At over 5,500 pages (around twice the length of the previous longest bill, passed in 1986), the bill has passed both House and Senate without being read by the vast majority of those voting in favor. Congressional leaders took the must-pass nature of the $900 billion package of long-overdue Covid-19 assistance as a green light to lard the attached $1.4 trillion ‘omnibus’ bill with controversial legislation that would never pass otherwise. Some of this has already been revealed, to the horror of the American people.

The spurious add-ons aren’t the typical harmless-yet-ridiculous pork one finds in some mega-bills, either. One disturbing section dramatically expands copyright law to the point that anyone caught in “unauthorized streaming” of copyrighted content more than once could face 10 years in prison – even if they didn’t know the content was protected.

In an unconscionable giveaway to major entertainment conglomerates, the bill creates a new “copyright claims court” to further skew copyright law against independent content creators, who already face frequent content takedowns on YouTube and other platforms for what is technically (and legally) “fair use.” This court will be staffed with taxpayer-funded attorneys, who – the bill specifies – can only be paid as much as the highest-paid senior federal employee. That’s a relief! 

Coupled with last year’s dramatic expansion of what counts as ‘copyrighted material’ in Europe, which could potentially criminalize even reaction GIFs and memes, the move is an assault on artists and ordinary internet users alike at a time when people have been presented with no choice but to live their lives online.

Adding insult to injury, the bloated aid package will lavish Israel with a whopping $3.8 billion in grants and foreign aid – much of it earmarked for purchasing weapons frequently used to violate international law – and dump hundreds of millions more on such paragons of human rights as Egypt and Sudan.

Americans, meanwhile, get a pitiful $600 each as many states remain economically shut down with no end to the ‘new normal’ in sight. The eviction moratorium that was set to expire at the end of the month has been extended to the end of January, staving off the flood of destitute Americans into the streets for another month. While $25 billion has been set aside for rental assistance, that’s just over a third of what Americans owe, and the procedure for accessing that money is (perhaps deliberately) complex.

The porkstravaganza isn’t entirely evil, of course. Many of the provisions merely represent garden-variety greed and venality ($193.4 million for HIV/AIDS relief workers to buy and insure “official motor vehicles,”  the foundation of a ‘Horseracing Integrity and Safety Authority’) while others are just baffling (the creation of an educational campaign warning people not to store portable fuel containers near an open flame). There’s $325 billion in small business aid – for those businesses that haven’t closed their doors for good yet – and $15 billion for those cultural venues that have been lucky enough to hang on. But the overall tenor of the legislation is, as the hive-mind of Twitter put it earlier this week, “let them eat cake” – and the cake has already been left out in the sun for a few days.

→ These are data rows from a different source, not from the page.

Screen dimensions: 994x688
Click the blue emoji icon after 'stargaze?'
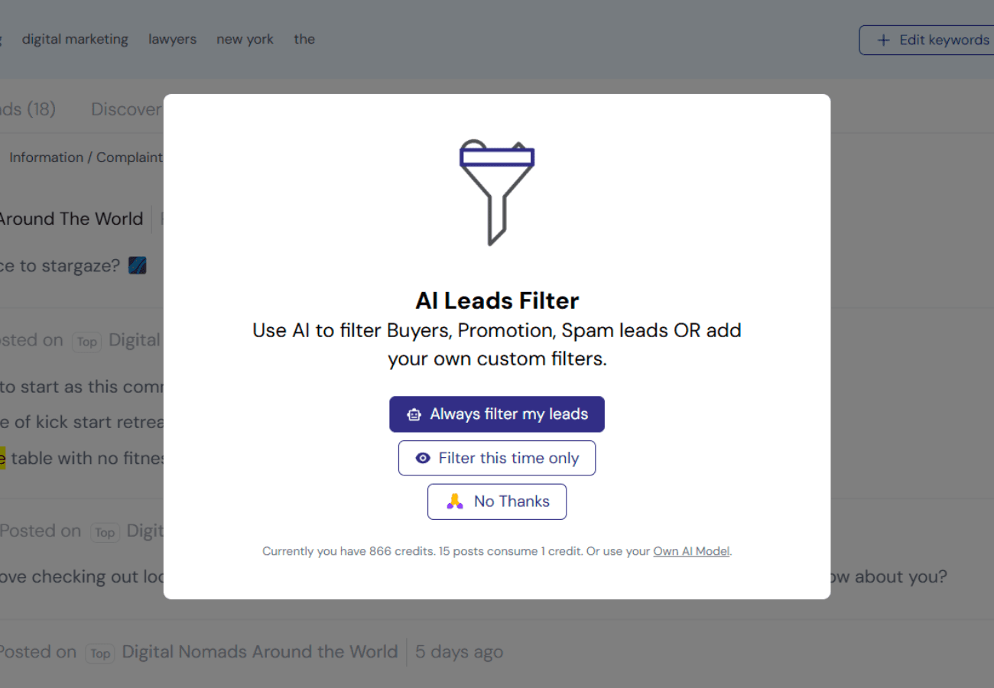[138, 265]
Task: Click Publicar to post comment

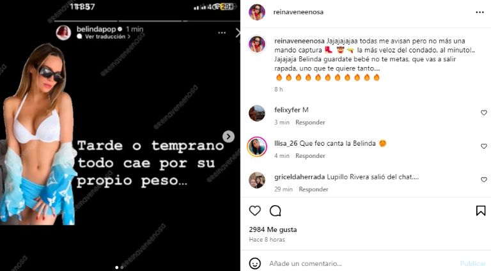Action: click(x=473, y=263)
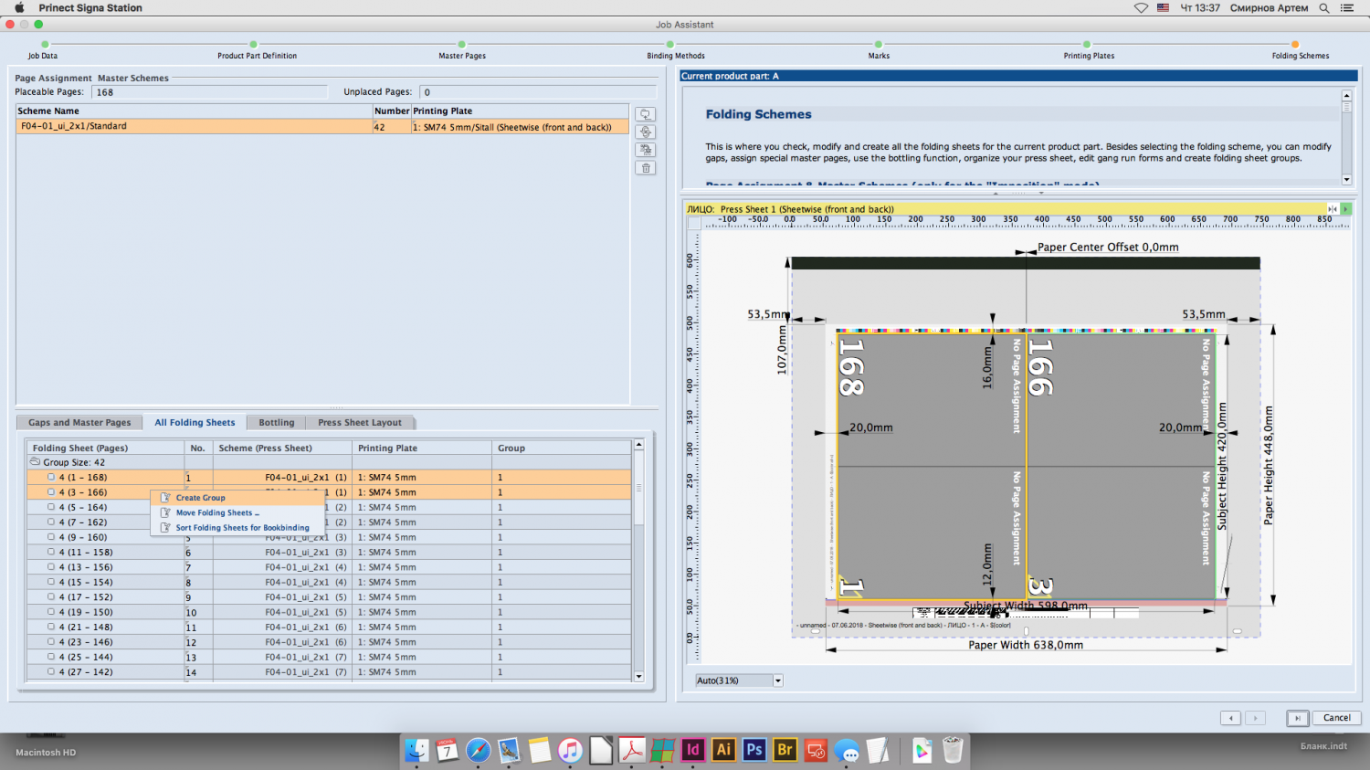Choose Create Group from the context menu
The height and width of the screenshot is (770, 1370).
coord(200,498)
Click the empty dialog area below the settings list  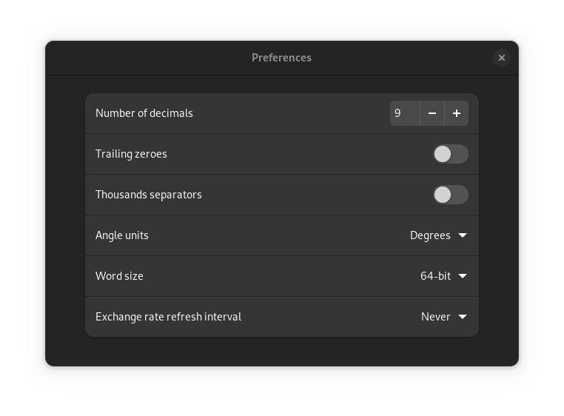281,351
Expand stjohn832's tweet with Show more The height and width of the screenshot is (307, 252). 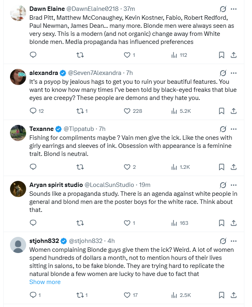click(x=45, y=282)
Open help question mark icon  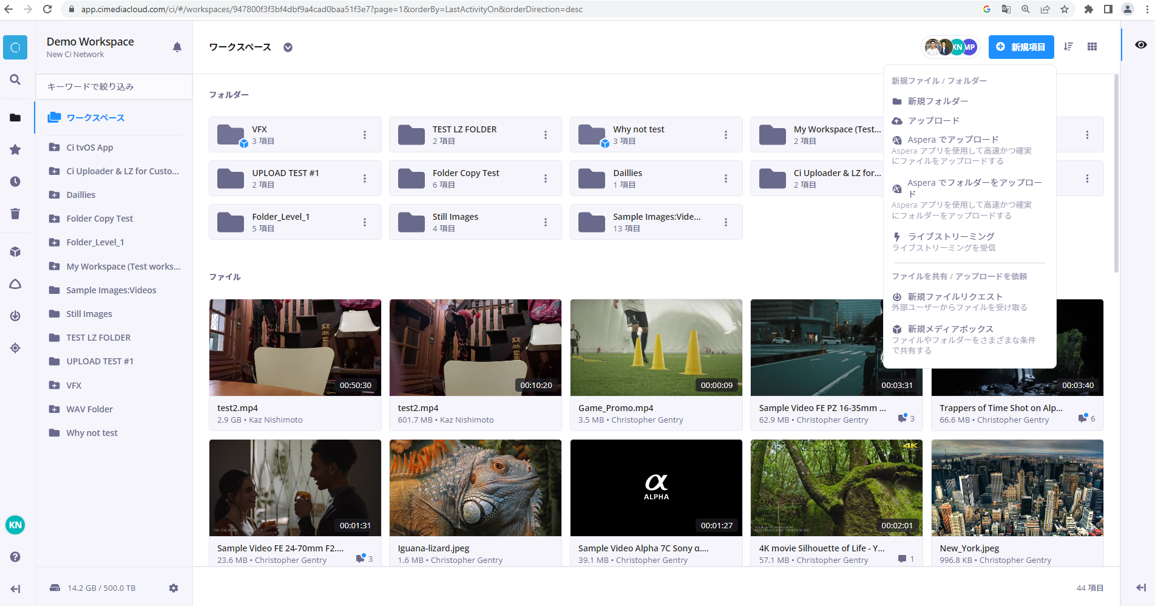point(15,557)
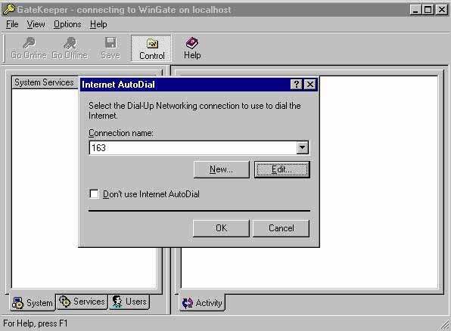Open the View menu
Image resolution: width=451 pixels, height=331 pixels.
click(36, 24)
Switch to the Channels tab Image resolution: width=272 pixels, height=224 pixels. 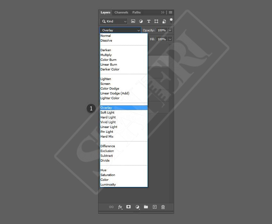121,12
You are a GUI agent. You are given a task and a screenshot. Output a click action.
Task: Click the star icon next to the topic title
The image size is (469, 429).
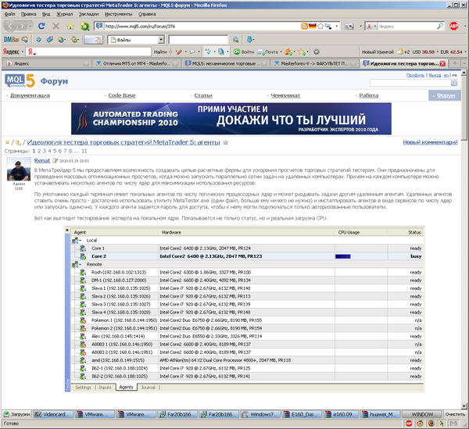(226, 143)
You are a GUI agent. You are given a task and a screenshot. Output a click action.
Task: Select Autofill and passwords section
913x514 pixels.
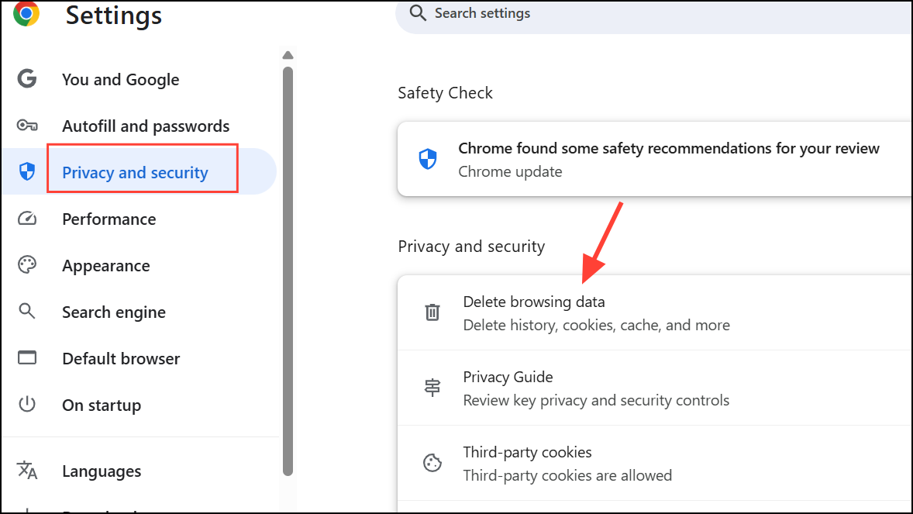tap(146, 126)
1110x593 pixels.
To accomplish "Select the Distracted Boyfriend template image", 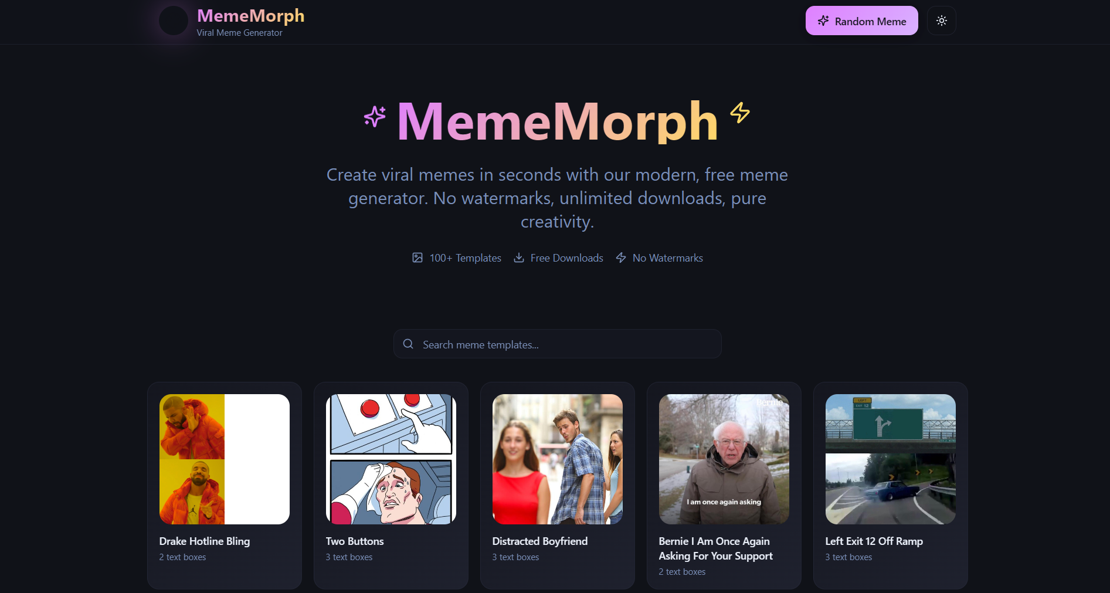I will click(557, 459).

Nevertheless, many Americans, driven to desperation by nearly 10 months of grinding government-enforced poverty, are willing to embrace the bill solely because of the blink-and-you’ll-miss-it $600 payment. Worse, they’re attacking those few members of Congress who had the spine to vote against this phone-book-sized insult masquerading as a relief bill. Congress is supposed to have 72 hours to read any proposed legislation, a rule which was unsurprisingly waived as if the relief measures would simply evaporate if they weren’t passed immediately.

Americans – and the politicians who are supposed to represent them – shouldn’t be forced to choose between groveling for crumbs from the ruling class table and getting nothing at all. If the government and its corporate masters insist on keeping the economy shut down, it’s their responsibility to pay the people to sit on their hands, that is, unless they want those hands picking up pitchforks and torches instead.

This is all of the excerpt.